WORK ORDER 1: In the Rugby Sevens column below, which company won the award for the best-designed VIP box?
WORK ORDER 2: Continue the Rugby Sevens column below, picking up after its final sentence.
======== PASSAGE
SHKP right at home in sevens fun scrum as JP morgan takes sickie
Aside from the miracle comeback of the England team which beat Fiji for the Rugby Sevens championship, here are other things worth remembering about this year's annual three-day frenzy.
This year, Lai See had the luxury of box-hopping, picking our favourites for awards.
For the best-designed VIP box, we chose Sun Hung Kai Properties, which dressed up its 300-square-foot space to look like a show flat at its Arch project in West Kowloon, complete with all the amenities, including a sparkling toilet - exclusively for those who are flush with cash.
Other attention-grabbing gimmicks that deserve honourable mention are CLSA's hot cheerleading team, Morgan Stanley's Superman's ring, Citigroup's Zorro outfit, ABN Amro's yellow Chinese Communist caps, and Deutsche Bank's mermaids in blue wigs.
The worst VIP box design award goes to JP Morgan, which turned its space into a veritable hospital emergency room, offering lab coats to clients and nursing them with beer in beakers, some of which mysteriously ended up in the men's washroom. We spared JP Morgan the question of whether it was into recycling.
Special thanks to ABN Amro, as its public relations team gave us the best hospitality - and smiles - we could have received as downtrodden journalists mingling with bankers. Also, hats off to Cathay Pacific's professionalism - they asked Lai See for a passport (with nary a smile) and, as we failed to show the proper papers, denied us entry.
================
======== EXERCISE DATA
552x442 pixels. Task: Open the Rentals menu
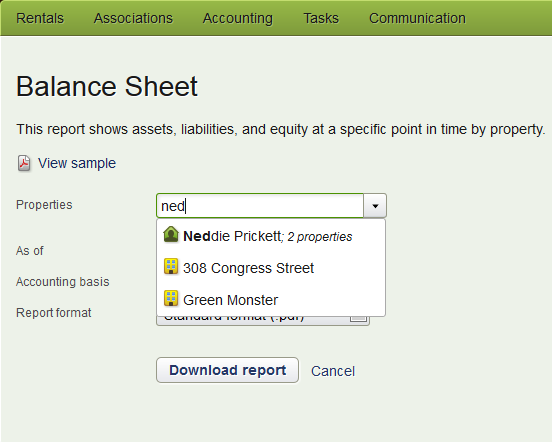pyautogui.click(x=40, y=18)
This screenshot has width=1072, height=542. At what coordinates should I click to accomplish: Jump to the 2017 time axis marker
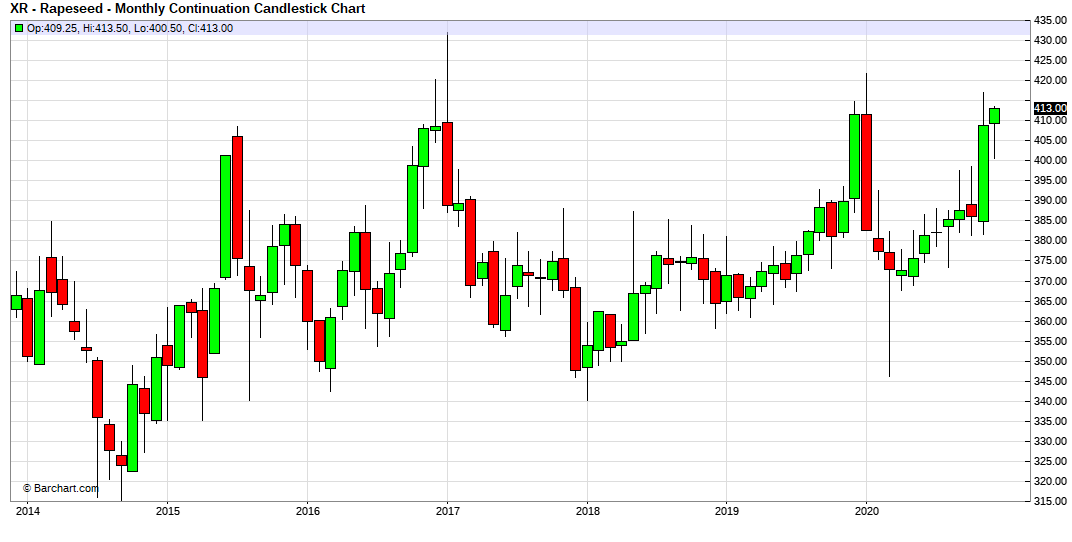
================
YOUR RESPONSE 1: Sun Hung Kai Properties

YOUR RESPONSE 2:
For details, please check our vidcast at podcasting.scmp.com, tomorrow.
merrill on a winner long ago
Among the investment banks at the Sevens, Merrill Lynch is probably the most affiliated with the champion England team. Lai See has scanned the firm's photo album of England captain Simon Amor with several executives, including Asian equity head Paul Masi and equity-derivatives team leader Serina Wong. It turns out that Angus Innes, who works in Japanese equity sales in London, played rugby with Simon in their university days.
best longest answer: Chen Tonghai
This will probably go into Lai See's corporate book-keeping files as the longest single answer ever given at a results press conference.
Quizzed about the implications of China's new windfall tax on oil and gas, Sinopec chairman Chen Tonghai gave a 45-minute mini-lecture, including lessons on history, the discrepancies between domestic and international oil prices, and recent changes made by the Ministry of Finance and the State Administration of Taxation.
Reporters were highly impressed with Mr Chen's clarity of delivery.
All the more impressive that the crisp lecture on national policy was given not by a government official but by a corporate suit. Still, given his scholarly approach, Mr Chen was only able to answer two questions.
China takes the lead over BOC
The empire strikes back. While news of Bank of China's upcoming initial public offering had been all over international media, we are pleased to see the China Securities Journal finally taking the lead.
Yesterday, the mainland's reputable news source ran a story revealing details of the roadshow and scheduled May listing, the sponsors, financial advisers and recipient banks. Of course, the deal size was omitted, as it would have violated Hong Kong's listing rules. Expect more breaking stories from our comrades.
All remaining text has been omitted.